> Records for the exercise
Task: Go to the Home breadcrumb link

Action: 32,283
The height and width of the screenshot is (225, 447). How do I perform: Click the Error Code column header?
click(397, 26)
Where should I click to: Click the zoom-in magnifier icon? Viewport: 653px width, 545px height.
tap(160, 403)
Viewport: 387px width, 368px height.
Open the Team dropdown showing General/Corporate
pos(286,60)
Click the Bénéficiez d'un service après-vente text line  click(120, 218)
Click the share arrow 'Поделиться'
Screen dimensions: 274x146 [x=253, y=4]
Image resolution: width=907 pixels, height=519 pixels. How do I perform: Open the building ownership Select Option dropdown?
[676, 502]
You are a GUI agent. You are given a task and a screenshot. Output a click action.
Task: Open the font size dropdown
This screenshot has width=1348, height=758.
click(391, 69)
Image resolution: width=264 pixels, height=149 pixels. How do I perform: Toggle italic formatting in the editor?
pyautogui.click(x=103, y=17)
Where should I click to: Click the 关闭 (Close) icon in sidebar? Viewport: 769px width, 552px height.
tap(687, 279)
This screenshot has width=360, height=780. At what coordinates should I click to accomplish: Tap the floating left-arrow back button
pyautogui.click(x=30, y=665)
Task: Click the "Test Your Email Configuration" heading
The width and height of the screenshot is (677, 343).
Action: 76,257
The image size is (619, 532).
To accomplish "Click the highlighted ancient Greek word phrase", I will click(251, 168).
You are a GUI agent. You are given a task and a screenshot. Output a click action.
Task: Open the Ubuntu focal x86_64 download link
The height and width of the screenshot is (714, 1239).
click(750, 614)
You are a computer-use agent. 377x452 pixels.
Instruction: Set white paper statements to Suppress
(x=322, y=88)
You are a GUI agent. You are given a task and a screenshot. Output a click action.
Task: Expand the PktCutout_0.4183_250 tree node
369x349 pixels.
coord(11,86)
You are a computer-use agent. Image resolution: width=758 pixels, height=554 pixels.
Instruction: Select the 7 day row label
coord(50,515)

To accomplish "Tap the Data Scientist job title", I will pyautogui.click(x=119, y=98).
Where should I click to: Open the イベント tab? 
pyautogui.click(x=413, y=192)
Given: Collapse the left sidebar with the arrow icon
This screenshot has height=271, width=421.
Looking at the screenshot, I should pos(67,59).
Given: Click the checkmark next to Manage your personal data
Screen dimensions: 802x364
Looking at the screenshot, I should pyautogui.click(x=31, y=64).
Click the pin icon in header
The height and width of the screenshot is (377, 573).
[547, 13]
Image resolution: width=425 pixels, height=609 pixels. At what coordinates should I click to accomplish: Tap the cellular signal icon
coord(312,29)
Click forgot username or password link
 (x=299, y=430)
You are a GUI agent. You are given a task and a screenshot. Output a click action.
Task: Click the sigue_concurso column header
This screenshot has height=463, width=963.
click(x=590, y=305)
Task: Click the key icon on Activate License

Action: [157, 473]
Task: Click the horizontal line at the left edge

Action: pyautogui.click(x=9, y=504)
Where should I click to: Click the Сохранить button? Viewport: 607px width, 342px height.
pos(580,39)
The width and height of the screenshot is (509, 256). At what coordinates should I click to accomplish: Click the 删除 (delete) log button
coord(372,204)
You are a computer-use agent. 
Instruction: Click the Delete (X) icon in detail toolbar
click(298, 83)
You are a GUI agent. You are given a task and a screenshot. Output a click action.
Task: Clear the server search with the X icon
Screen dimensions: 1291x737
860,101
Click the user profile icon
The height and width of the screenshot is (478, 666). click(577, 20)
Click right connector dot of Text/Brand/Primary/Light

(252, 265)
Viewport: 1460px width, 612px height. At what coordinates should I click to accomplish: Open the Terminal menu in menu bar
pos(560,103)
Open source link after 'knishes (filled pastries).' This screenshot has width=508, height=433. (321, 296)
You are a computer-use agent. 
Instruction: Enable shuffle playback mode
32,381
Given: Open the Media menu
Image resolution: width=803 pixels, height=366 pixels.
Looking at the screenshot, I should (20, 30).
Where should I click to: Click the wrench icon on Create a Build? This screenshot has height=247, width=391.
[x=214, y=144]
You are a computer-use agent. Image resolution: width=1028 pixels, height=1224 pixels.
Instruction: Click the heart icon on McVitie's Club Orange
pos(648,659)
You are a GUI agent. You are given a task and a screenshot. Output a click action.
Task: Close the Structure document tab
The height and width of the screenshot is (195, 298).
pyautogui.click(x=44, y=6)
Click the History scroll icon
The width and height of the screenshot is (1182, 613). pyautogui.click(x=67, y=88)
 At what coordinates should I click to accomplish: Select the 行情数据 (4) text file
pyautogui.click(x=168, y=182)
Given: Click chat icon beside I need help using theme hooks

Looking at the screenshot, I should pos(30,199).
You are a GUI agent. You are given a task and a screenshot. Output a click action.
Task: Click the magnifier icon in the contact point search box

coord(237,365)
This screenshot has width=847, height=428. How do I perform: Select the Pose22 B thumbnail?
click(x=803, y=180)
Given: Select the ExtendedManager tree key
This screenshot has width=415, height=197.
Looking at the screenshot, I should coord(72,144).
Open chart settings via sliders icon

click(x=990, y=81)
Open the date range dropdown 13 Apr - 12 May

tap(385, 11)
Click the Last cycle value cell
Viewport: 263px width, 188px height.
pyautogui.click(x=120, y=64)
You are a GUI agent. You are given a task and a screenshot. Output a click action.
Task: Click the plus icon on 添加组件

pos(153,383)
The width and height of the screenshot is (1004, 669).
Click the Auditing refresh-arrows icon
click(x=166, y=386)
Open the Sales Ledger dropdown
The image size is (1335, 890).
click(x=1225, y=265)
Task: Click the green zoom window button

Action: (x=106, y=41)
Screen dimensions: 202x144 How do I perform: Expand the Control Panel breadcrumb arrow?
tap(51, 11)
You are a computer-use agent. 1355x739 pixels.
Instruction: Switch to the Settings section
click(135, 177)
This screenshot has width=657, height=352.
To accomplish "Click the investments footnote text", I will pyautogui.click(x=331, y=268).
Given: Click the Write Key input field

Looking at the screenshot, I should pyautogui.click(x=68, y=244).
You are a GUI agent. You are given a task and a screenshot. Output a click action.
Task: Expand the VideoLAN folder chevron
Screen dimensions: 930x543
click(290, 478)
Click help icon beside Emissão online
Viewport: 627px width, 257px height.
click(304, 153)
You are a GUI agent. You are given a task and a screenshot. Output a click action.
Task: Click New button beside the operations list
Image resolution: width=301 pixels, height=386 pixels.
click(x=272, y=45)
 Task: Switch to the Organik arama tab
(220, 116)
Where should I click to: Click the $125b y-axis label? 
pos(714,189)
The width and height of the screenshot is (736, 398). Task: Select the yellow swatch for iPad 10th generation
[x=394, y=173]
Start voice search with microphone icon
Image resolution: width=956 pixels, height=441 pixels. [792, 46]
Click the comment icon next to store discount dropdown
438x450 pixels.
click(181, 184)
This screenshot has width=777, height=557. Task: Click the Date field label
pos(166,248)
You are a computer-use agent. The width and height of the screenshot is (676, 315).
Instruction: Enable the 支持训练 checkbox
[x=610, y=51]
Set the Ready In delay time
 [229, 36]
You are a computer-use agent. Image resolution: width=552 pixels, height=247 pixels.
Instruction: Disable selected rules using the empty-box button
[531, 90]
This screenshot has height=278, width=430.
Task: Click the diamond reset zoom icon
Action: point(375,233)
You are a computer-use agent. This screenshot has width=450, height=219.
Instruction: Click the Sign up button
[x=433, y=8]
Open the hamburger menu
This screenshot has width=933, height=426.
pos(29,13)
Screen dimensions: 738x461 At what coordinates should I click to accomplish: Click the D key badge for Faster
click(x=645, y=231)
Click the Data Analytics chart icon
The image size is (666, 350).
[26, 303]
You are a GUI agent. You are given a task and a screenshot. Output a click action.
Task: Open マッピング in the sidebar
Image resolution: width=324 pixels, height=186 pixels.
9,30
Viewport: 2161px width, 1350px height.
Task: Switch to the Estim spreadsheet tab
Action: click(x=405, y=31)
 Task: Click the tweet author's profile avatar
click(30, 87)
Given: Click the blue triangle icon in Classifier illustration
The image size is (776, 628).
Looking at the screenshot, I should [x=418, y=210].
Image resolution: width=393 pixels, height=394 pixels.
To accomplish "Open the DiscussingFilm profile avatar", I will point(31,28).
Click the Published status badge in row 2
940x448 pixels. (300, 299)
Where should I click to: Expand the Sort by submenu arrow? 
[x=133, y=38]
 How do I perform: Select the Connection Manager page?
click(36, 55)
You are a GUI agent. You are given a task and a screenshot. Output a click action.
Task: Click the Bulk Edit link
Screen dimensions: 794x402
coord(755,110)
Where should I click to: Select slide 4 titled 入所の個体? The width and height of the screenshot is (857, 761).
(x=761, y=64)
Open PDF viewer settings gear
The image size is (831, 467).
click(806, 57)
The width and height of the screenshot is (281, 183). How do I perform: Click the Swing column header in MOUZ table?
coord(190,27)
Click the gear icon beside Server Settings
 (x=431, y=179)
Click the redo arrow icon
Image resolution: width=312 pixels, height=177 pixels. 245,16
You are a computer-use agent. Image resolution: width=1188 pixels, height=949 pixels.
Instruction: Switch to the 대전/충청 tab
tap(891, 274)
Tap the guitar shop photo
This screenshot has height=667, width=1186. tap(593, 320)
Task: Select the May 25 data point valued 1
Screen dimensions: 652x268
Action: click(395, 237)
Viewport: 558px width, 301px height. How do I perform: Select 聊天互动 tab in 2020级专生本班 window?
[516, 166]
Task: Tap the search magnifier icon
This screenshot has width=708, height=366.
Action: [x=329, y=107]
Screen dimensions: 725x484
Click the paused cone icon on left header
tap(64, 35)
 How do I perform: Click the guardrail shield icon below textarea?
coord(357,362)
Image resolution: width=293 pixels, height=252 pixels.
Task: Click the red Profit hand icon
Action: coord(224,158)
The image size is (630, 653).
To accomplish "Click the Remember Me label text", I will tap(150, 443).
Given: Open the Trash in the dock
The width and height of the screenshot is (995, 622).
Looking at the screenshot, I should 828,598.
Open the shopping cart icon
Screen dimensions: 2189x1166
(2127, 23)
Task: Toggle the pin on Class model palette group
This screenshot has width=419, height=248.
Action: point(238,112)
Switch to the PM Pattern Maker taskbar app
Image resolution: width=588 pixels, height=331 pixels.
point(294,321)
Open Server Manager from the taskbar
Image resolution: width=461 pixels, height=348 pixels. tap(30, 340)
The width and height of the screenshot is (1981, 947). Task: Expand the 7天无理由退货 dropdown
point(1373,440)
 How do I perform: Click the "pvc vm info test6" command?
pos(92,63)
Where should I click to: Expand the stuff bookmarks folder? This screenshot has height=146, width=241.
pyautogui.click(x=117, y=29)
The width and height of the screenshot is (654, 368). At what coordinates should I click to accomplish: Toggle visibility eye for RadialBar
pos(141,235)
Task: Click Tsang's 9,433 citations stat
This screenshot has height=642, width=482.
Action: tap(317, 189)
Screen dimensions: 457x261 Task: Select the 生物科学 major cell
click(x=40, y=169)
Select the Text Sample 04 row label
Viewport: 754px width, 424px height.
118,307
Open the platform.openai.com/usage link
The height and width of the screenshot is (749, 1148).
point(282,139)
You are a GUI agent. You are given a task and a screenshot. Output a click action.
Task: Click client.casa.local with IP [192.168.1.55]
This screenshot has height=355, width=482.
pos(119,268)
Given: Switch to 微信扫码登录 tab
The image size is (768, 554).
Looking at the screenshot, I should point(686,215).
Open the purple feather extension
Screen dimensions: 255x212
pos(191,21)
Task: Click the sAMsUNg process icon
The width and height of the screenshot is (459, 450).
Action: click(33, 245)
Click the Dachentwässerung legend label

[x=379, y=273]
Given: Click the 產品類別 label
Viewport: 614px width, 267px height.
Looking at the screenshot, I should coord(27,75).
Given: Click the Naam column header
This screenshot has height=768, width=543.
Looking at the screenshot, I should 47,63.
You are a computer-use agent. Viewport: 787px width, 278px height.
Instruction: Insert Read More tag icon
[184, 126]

> Task instructions
In the data above, find the line with "Instruction: Enable the 支持训练 checkbox" and the line with "You are a computer-use agent. Image resolution: width=552". Retype both, plus every line between them, exactly.

> Task response
Instruction: Enable the 支持训练 checkbox
[x=610, y=51]
Set the Ready In delay time
 [229, 36]
You are a computer-use agent. Image resolution: width=552 pixels, height=247 pixels.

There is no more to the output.